Despite these limitations, the strengths of the present study are its size, the population-based design, and control for several potential confounders. In particular, we controlled for depressive symptomatology since links between poor performance in IADL and depression are well documented [58, 59]. We also controlled our analysis for BMI, cardiovascular risk factors and cognitive performances, which reinforced our results [5, 21, 22]. Although physical activity would most likely impact the association between dietary intake and physical functioning and disability, additional adjustment for this variable did not modify the result of the analyses. We did not adjust our main analyses for physical activity because we hypothesized that it might lie in the causal pathway, and thus was not a confounder [60].

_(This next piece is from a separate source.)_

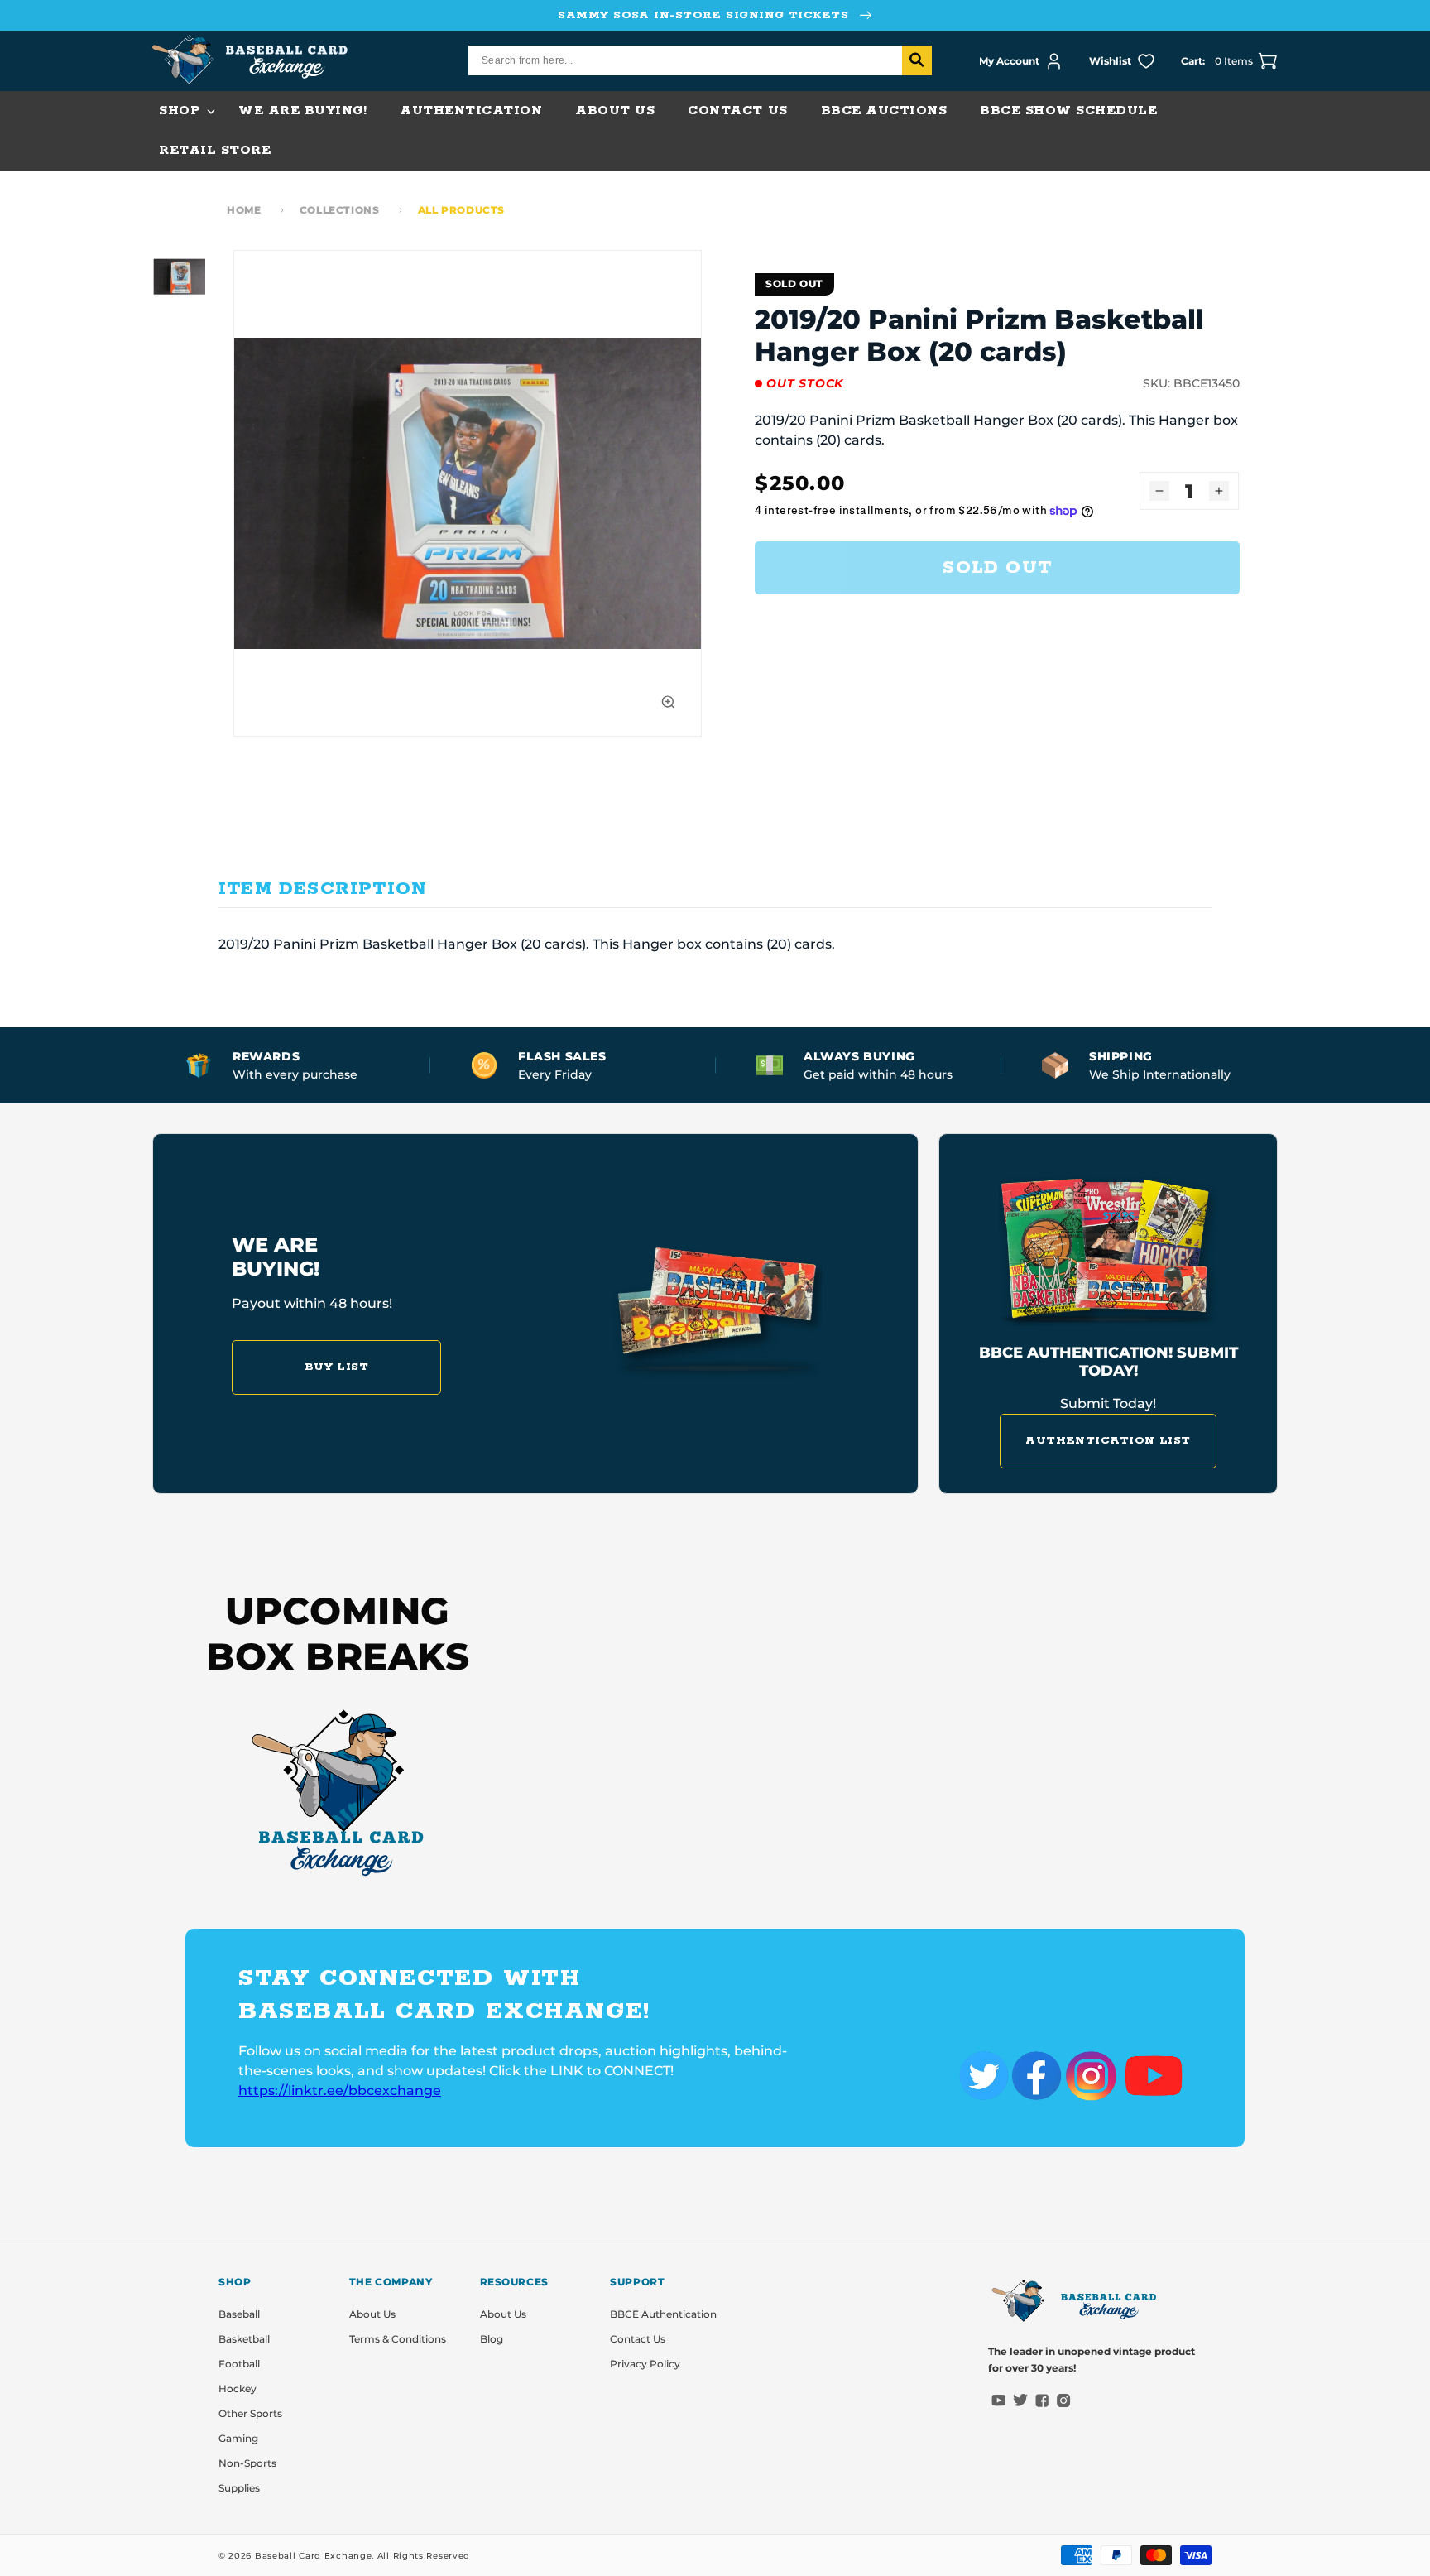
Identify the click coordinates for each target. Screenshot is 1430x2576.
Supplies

In conclusion, this cohort study conducted in French elderly community dwellers showed an inverse association between adherence to a Mediterranean type diet and risk of B-IADL disability in women. No association was evidenced in men. The Mediterranean-style diet pattern probably does not fully explain the better health of persons who adhere to it but it likely contributes directly. The possible beneficial effect of the MeDi identified in the current study on the onset of disability, at least in older women, could be added to its widely acknowledged health benefits.